Life's Delicate Balance
Causes and Prevention of Breast Cancer
by Janette D. Sherman, M.D.
Excerpts from Chapter 13
DISEASES
IN MEN
Breast, prostate, and testicular cancer, and sperm abnormalities
We are our brothers keepers too
MALE
BREAST CANCER
Men
are learning that breast cancer is not exclusively a woman's disease.
Until recently, men's involvement in breast cancer has been largely as
supporters of wives, mothers and daughters as they battle the surgical, medical,
and psychological burdens of the dreaded diagnosis.
Now, more men are learning they too have breast cancer.
Increasingly
young boys are developing breast enlargement.
A reader's inquiry about the problem to the Health Section of the Washington
Post was answered by suggesting that the boy with breast enlargement take a
drug such as tamoxifen or clomiphene, the latter a fertility drug.

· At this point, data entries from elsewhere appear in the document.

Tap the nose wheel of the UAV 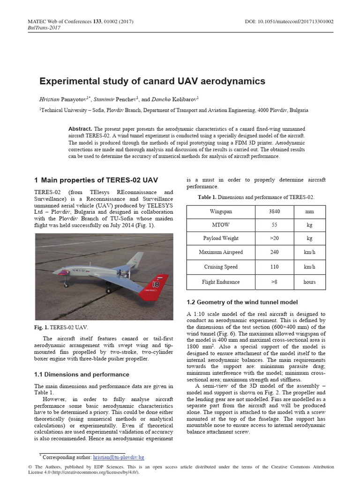(66, 285)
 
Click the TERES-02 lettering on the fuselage (78, 270)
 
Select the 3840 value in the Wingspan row (274, 212)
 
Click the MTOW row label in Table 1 (221, 225)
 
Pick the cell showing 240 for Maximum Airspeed (274, 252)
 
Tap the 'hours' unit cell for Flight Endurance (309, 282)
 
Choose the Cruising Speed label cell (221, 267)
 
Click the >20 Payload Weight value (274, 239)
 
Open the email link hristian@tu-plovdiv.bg (119, 457)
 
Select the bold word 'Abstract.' (80, 129)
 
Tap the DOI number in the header (289, 22)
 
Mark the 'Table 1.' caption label (207, 197)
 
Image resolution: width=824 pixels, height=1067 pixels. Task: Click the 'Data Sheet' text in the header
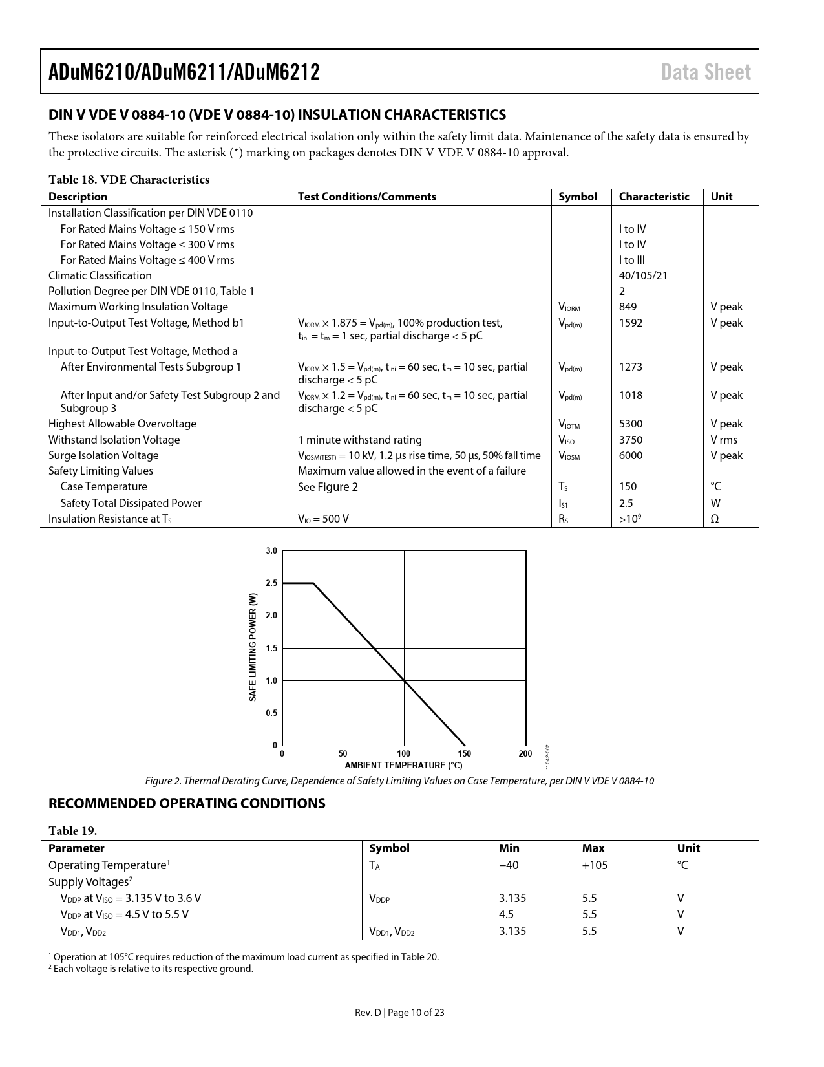pos(706,72)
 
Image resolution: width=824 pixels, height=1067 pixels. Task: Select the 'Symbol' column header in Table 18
pos(577,197)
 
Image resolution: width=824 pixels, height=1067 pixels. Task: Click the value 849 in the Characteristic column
pos(628,307)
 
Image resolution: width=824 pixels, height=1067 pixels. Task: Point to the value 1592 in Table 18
pos(631,323)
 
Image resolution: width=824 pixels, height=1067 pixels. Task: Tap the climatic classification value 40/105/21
pos(643,275)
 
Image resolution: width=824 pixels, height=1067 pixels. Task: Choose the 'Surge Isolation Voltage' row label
pos(103,455)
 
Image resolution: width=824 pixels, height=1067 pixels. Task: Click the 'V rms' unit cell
pos(724,440)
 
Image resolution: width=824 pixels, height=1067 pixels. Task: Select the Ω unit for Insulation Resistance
pos(715,519)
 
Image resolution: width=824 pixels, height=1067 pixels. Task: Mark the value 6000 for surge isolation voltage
pos(631,455)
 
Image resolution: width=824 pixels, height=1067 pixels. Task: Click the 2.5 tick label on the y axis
pos(271,583)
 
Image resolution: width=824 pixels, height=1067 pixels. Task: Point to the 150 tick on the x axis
pos(465,753)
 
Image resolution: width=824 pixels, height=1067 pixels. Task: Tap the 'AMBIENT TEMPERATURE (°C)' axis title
pos(403,765)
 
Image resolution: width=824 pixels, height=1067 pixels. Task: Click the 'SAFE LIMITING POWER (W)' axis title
pos(253,647)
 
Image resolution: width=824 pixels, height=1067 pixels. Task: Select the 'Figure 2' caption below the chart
pos(399,781)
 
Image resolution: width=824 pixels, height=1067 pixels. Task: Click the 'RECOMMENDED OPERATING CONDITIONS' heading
pos(187,803)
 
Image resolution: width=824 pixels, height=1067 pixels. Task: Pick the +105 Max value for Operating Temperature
pos(595,865)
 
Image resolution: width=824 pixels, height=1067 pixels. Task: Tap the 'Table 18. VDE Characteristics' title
pos(129,180)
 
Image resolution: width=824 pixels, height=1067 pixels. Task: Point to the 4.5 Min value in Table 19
pos(507,914)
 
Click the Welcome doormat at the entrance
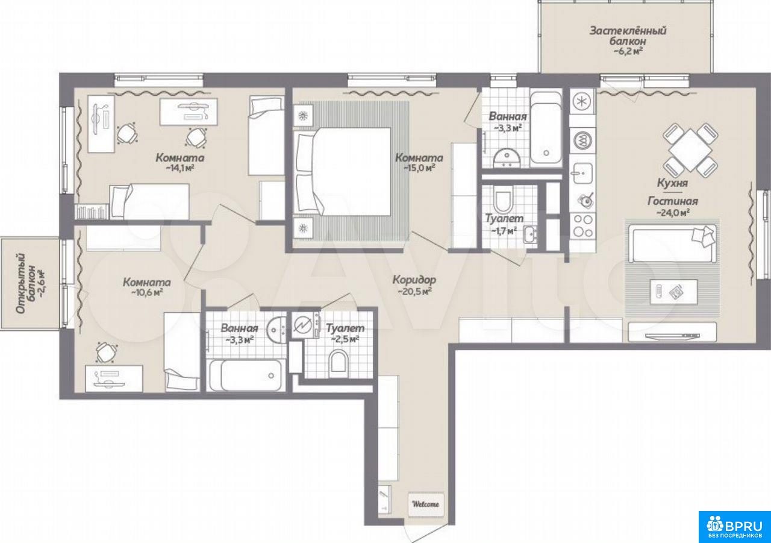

Each of these drugs is similar in structure to DDT. In response to the
inquiry, no exploration of factors causing breast enlargement for the boy was
offered.
A boy with breast enlargement should have a thorough medical evaluation,
and should include inquiry into perinatal as well as subsequent exposure
factors. The
medical history should include diet, such as meat and dairy products, that may
contain growth agents, and whether the child received a significant exposure to
estrogenic hormones prior to birth.
What lies ahead for these boys remains uncertain, for there is no registry to follow them. It would be prudent to obtain blood or fat samples for assay of chemicals known to have estrogenic effects. Will the boys who develop breast enlargement be the ones who later develop breast cancer? Will these boys have impaired fertility? These are issues ripe for study.